AA’s Bill W. and Some Quotable A.A. History Remarks
Dick B., copyright 2005
Bill W. said, “I was an agnostic, an atheist on top of it.” Feb 10, 1948, recorded talk
Bill W. said: “But alcoholism is my illness. . . Yes, if there was any great physician that could cure alcohol sickness, I’d better seek him now, at once. . . [yet] After all, a conservative atheist like me ought to be able to get on without anything like that. . . . Never mind, I thought, a nickel would get me to the hospital. . . . Here I was on my way to be cured.” [Bill W.: My First Forty Years, pp.139-140]
Lois Wilson said: “Bill was an atheist.” [recorded interview taped by T. Willard Hunter, in the Dick B. historical collections]
Bill W. said, “I remember saying to myself, ‘I’ll do anything, anything at all. If there be a Great Physician, I’ll call on him’. Then with neither faith nor hope, I cried out. . .” [Bill W., My First Forty Years, p. 145]
Bill W. said, “If there be a God, let Him show Himself” [Pass It On, p.121; Bill W., supra., p. 145]
Bill W. said, “I became acutely conscious of a Presence. . . . ‘This,’ I thought, ‘must be the great reality. The God of the preachers’.” [Pass It On, p. 121]
Bill W. wrote, “God either is, or He isn’t.” [Alcoholics Anonymous, 4th ed., p. 53]
Bill W. said, “For sure I’d been born again.” [Bill W., My First Forty Years, p. 147]
A.A. said, “He always said that after that experience, he never again doubted the existence of God. He never took another drink.” [Pass It On., p. 121]
Bill W. said, “Henrietta [wife of A.A. Number Three, Bill Dotson] the Lord has been so wonderful to me, curing me of this terrible disease that I just want to keep talking about it and telling people.” [Alcoholics Anonymous, 4th ed., 2001, p. 191]
Bill W. wrote, “When many hundreds of people are able to say that the consciousness of the Presence of God is today the most important fact of their lives, they present a powerful reason why one should have faith.” [Alcoholics Anonymous, 4th ed., p. 51]
The Big Book said, of Fitzhugh-Mayo, “This man recounts that he tumbled out of bed to his knees. In a few seconds he was overwhelmed by a conviction of the Presence of God. . . . His alcoholic problem was taken away. . . . Save for a few brief moments of temptation the thought of drink has never returned. . . . Seemingly he could not drink even if he would. God had restored his sanity.” [Alcoholics Anonymous, 4th ed., p. 57]
A strange comment from Bill about the meeting with A.A. Number Three Bill Dotson: “Why, we said, we’ve got a cure for alcoholism.’ We used to call it a cure. We’ve changed our minds since.”
Bill W. said, “Dr. Bob, when it came to spiritual matters, was far better instructed than I. And Anne perhaps better than either of us.” [recorded tapes of Bill at Founders Day, 1959]
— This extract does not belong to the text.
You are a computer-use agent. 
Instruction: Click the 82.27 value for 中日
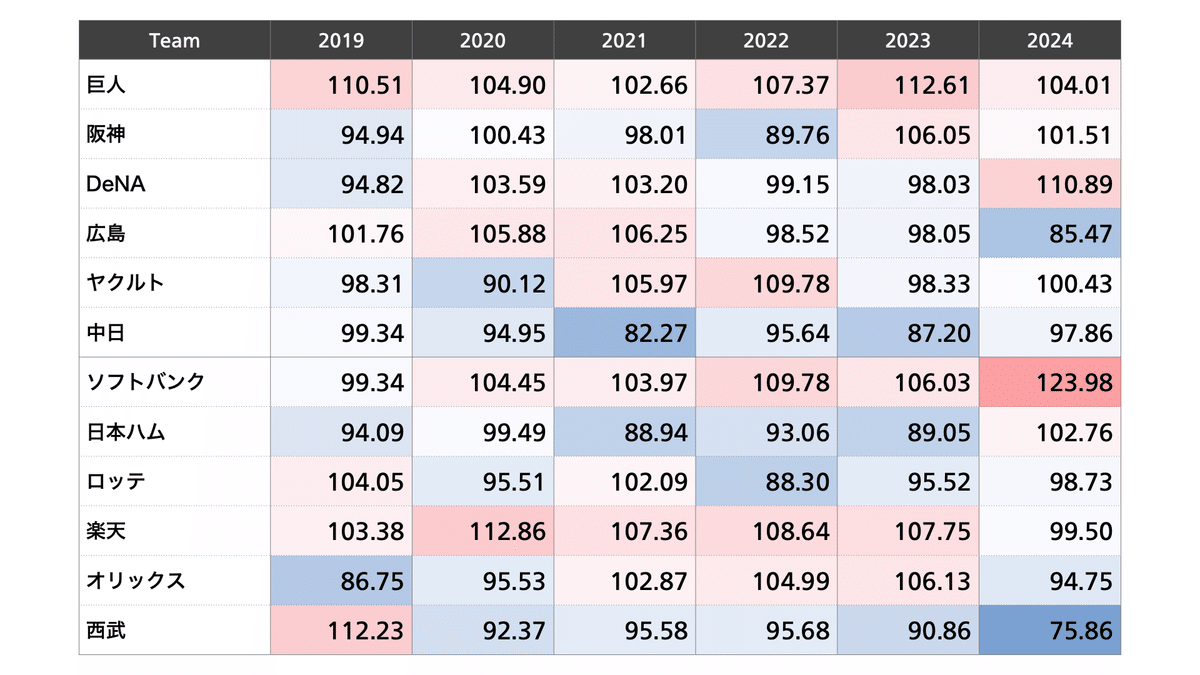click(625, 333)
Bill W. said, “So all during the summer of 1935, I lived with the Smiths. An experience I shall never, never forget. You see it must be remembered that I was almost without any religious instruction. A few things picked up from the Oxford Group, odd pieces of reading. I had quit the Congregational Sunday School when 10, because I was asked to sign a temperance pledge! So that was the extent of my spiritual training and theological knowledge at the moment. And here were these people: so tender, so wise, so devout in the best sense of the word. The house was frightfully run down, and I remember sitting in what was then a portage flat in the place, but which was nevertheless effused with a real radiance at hand. We’d sit there beside the fireplace and read from the Bible. And I’m rather an impatient fellow when they tried to train me on the meditation business. In other words, they became my teachers.” [recorded tapes of Bill W. at Founders Day, 1959]
Bill W. said, “Never once [will] I forget those early mornings there. Anne sitting by the fireplace. Our Quiet Times. Reading from the Bible. Corinthians, that greatest of all definitions of love. James, who said that ‘Faith Without Works is Dead.” (recorded tapes of Bill W., at Founders Day, 1954]
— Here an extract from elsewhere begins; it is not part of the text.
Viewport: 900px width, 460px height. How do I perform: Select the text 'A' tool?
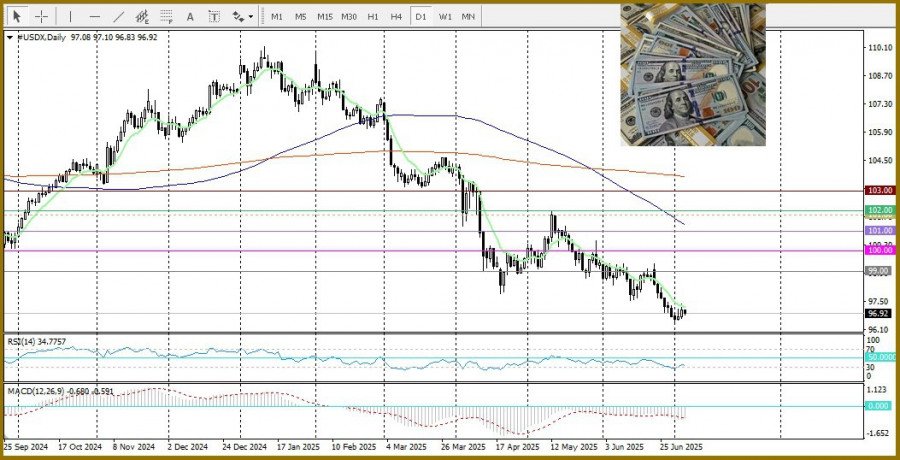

References: Dick B. acquired the entire collection of public talks by Bill W. A benefactor donated them to The Wilson House. They are entrusted to Richard K. for his review of Bill’s many A.A. history remarks. For background materials, see Dick B., Turning Point; Dick B., The Akron Genesis of Alcoholics Anonymous; Dick B., Anne Smith’s Journal; Dick B.’s twenty-five published titles on A.A. history. See also the books by AA author and historian, Richard K.: The First Forty; So You Think That Drunks Can’t Be Cured; Separating Fact From Fiction. All these latter three are published by Golden Text Publishing Company, Mass.